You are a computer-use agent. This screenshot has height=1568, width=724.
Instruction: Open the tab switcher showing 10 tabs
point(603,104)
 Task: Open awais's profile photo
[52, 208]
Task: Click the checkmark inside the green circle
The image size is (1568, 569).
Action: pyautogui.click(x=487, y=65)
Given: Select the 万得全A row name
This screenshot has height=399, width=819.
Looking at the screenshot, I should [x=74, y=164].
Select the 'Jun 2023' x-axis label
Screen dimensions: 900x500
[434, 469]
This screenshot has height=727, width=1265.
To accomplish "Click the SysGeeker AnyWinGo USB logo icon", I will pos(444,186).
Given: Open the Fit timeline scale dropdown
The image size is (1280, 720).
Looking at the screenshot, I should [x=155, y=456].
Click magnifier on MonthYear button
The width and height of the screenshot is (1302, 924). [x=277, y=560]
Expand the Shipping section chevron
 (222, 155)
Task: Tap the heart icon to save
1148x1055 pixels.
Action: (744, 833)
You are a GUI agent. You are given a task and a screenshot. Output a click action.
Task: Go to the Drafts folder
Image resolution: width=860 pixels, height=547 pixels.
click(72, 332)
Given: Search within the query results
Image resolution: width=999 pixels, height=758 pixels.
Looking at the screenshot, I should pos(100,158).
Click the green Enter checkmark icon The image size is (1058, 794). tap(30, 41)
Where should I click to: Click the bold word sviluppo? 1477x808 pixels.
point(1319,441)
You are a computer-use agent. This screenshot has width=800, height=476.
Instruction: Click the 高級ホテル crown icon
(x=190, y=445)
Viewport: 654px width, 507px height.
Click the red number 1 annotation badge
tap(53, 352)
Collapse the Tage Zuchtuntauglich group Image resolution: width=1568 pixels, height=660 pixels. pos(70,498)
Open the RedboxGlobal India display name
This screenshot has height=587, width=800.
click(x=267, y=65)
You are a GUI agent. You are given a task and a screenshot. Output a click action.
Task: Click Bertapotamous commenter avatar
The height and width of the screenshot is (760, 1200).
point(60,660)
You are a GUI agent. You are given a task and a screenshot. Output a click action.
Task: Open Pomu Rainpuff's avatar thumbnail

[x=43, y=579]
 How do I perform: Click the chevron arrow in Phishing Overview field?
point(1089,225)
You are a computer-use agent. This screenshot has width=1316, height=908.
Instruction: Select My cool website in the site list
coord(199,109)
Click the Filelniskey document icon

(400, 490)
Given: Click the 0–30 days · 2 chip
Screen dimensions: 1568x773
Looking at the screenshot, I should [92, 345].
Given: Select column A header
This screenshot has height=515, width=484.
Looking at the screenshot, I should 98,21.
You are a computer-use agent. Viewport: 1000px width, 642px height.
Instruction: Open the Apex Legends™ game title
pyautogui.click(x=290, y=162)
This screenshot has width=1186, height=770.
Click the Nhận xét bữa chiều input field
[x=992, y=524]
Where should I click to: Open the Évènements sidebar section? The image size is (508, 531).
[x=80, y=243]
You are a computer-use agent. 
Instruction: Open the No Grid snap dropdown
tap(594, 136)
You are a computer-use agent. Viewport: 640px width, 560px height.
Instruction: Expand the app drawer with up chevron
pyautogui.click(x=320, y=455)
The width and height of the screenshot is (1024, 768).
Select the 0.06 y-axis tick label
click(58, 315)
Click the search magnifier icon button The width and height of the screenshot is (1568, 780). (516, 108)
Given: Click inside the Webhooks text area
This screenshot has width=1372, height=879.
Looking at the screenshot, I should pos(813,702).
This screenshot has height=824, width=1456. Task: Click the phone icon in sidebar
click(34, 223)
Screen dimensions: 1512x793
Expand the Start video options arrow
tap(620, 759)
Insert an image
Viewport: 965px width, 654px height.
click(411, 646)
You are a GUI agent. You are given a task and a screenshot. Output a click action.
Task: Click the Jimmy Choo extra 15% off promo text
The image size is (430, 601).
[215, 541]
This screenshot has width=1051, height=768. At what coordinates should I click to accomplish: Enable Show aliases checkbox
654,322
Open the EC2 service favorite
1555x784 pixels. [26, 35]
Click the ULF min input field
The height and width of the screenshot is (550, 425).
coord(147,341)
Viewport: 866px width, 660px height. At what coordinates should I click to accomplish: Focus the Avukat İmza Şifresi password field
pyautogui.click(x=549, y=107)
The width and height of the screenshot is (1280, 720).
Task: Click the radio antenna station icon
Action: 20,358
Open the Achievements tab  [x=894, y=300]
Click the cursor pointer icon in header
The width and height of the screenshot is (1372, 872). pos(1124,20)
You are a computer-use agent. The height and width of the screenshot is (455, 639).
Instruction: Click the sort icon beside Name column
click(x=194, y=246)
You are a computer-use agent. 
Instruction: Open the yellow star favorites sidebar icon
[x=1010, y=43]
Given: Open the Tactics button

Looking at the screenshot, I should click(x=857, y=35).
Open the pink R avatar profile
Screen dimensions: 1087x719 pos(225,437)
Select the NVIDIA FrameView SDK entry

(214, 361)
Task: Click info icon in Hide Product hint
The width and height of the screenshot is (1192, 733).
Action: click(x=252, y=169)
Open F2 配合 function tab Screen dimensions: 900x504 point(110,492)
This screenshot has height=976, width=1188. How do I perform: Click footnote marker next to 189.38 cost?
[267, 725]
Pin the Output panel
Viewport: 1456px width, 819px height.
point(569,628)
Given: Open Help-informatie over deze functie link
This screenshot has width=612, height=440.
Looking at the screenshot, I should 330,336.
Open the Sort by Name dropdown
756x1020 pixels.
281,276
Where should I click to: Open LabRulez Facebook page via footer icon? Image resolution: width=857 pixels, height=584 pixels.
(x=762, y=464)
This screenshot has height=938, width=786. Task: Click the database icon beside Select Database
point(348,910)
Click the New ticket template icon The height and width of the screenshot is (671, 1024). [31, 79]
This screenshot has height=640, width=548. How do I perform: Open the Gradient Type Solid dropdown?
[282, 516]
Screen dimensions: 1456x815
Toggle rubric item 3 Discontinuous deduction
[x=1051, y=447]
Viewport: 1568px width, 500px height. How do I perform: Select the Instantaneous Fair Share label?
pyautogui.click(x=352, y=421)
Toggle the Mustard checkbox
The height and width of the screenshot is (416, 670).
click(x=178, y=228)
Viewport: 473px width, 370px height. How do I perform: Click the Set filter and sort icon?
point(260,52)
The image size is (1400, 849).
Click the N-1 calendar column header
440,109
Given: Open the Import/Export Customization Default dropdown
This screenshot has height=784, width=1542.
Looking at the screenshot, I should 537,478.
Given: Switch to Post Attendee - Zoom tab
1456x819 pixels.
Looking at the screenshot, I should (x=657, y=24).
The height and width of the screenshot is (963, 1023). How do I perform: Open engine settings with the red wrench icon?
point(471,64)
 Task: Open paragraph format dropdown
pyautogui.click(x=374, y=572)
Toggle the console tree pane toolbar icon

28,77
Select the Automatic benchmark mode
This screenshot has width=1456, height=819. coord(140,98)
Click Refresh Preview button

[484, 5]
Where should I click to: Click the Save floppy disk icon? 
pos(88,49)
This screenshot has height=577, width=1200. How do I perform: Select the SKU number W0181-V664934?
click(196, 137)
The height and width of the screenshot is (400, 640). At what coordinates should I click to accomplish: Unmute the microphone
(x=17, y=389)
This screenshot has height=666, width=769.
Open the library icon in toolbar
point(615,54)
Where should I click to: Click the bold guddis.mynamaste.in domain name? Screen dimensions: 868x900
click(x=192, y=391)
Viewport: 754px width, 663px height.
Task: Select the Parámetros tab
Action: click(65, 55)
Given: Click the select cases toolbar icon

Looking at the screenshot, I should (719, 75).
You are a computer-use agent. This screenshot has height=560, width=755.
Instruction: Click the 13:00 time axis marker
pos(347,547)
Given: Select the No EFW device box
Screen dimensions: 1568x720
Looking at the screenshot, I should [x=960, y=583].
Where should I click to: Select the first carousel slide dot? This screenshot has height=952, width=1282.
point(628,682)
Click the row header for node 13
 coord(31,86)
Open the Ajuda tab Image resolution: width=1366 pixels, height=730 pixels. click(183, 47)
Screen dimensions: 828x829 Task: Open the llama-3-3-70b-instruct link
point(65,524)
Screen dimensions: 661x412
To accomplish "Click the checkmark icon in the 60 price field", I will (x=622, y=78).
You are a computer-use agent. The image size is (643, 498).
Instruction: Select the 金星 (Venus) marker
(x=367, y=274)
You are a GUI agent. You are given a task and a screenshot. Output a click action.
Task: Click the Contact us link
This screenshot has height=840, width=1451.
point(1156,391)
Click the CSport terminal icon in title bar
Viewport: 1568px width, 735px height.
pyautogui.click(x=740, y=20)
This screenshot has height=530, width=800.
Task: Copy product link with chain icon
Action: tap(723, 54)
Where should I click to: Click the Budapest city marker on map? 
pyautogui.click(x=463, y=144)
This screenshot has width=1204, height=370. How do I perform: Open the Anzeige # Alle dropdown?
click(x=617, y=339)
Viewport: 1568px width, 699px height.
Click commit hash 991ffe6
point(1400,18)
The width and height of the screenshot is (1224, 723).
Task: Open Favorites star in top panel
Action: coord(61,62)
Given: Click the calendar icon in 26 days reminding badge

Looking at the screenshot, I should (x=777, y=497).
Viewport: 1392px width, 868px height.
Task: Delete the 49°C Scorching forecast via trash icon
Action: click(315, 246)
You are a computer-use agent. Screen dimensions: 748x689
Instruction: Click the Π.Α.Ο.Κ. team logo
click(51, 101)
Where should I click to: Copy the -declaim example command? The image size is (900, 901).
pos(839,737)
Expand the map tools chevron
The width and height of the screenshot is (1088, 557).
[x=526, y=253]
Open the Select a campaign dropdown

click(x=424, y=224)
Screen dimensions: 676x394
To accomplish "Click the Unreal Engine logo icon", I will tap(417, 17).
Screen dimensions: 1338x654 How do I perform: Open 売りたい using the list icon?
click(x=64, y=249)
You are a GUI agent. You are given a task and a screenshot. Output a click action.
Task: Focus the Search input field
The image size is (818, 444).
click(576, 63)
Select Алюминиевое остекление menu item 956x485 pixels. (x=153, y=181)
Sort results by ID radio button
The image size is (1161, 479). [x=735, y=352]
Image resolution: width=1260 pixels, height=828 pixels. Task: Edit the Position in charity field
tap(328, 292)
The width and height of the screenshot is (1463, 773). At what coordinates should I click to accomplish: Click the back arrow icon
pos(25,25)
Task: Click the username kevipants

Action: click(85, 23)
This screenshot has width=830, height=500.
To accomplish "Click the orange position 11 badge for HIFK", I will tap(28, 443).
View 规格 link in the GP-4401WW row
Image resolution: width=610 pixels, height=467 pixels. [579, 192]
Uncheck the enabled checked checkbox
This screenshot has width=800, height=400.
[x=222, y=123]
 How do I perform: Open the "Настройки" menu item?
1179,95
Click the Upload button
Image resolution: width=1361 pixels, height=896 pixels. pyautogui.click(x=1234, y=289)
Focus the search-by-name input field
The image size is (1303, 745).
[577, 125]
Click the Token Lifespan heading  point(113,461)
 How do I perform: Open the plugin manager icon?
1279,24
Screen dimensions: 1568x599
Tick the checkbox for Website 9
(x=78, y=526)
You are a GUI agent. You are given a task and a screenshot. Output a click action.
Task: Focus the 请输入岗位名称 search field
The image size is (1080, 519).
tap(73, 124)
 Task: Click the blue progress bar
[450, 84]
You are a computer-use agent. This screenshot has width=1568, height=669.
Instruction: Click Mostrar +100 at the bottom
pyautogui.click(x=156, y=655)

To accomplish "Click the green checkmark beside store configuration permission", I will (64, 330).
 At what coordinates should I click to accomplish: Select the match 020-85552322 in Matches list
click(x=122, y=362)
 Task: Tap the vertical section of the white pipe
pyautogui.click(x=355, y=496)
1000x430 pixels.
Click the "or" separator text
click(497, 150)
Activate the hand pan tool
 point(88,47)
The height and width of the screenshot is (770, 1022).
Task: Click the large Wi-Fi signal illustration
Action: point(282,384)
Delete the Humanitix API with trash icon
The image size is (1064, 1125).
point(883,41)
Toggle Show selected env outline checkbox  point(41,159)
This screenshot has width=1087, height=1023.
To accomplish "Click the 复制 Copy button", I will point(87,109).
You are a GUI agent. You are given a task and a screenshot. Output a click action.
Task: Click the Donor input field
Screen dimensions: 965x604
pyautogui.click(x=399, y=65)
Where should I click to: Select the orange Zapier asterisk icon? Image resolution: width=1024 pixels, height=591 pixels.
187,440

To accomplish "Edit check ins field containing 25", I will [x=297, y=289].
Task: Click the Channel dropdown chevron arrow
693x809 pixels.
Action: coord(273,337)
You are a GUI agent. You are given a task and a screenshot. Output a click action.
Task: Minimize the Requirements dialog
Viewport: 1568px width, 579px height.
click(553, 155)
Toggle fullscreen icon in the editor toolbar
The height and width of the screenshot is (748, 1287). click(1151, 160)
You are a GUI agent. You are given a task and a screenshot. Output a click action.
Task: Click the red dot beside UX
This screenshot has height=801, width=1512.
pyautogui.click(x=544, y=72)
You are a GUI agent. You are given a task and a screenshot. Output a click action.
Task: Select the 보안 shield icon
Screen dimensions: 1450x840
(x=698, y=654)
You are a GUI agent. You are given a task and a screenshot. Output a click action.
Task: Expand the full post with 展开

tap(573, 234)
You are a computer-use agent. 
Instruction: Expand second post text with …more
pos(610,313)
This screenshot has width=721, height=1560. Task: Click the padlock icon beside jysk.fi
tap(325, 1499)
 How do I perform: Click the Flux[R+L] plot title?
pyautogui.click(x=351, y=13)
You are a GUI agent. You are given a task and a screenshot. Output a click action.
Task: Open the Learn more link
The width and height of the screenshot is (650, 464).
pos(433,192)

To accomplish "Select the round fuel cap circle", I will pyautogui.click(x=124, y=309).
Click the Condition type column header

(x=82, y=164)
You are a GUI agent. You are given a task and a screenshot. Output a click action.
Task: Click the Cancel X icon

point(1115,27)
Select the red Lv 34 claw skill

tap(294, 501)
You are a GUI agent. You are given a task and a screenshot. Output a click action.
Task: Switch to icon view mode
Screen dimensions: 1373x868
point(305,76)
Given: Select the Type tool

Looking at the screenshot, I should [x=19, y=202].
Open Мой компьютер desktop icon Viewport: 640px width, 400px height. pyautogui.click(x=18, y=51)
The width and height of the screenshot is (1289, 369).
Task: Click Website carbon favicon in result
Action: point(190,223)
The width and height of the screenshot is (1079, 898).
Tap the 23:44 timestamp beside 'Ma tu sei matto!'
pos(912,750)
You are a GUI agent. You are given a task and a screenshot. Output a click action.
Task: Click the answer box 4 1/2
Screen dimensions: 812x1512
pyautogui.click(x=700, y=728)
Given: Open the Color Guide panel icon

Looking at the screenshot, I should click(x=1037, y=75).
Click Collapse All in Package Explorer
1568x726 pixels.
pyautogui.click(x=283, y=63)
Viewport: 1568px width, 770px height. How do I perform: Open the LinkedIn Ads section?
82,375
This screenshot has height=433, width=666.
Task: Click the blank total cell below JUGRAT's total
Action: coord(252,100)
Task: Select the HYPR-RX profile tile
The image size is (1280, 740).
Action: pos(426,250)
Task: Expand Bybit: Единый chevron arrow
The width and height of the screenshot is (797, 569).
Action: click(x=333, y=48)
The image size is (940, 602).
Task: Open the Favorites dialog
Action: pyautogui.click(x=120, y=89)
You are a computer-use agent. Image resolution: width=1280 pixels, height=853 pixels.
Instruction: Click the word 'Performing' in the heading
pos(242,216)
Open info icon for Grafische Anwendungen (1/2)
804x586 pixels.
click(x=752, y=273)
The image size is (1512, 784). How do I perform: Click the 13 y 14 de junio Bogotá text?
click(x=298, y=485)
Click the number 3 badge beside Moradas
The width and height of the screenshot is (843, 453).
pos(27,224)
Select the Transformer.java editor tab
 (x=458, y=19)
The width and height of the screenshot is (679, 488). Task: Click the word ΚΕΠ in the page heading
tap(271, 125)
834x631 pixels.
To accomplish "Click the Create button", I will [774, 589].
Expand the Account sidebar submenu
──────────────────────────────
> [Problem requirements] Convert the part of the listing above that opens with the line containing "The width and height of the screenshot is (1079, 898)." and closes with the line containing "Action: coord(252,100)" into a JSON list of strings, one string per line, leaving out blank lines.

> [Full response]
[
  "The width and height of the screenshot is (1079, 898).",
  "Tap the 23:44 timestamp beside 'Ma tu sei matto!'",
  "pos(912,750)",
  "You are a GUI agent. You are given a task and a screenshot. Output a click action.",
  "Task: Click the answer box 4 1/2",
  "Screen dimensions: 812x1512",
  "pyautogui.click(x=700, y=728)",
  "Given: Open the Color Guide panel icon",
  "Looking at the screenshot, I should click(x=1037, y=75).",
  "Click Collapse All in Package Explorer",
  "1568x726 pixels.",
  "pyautogui.click(x=283, y=63)",
  "Viewport: 1568px width, 770px height. How do I perform: Open the LinkedIn Ads section?",
  "82,375",
  "This screenshot has height=433, width=666.",
  "Task: Click the blank total cell below JUGRAT's total",
  "Action: coord(252,100)"
]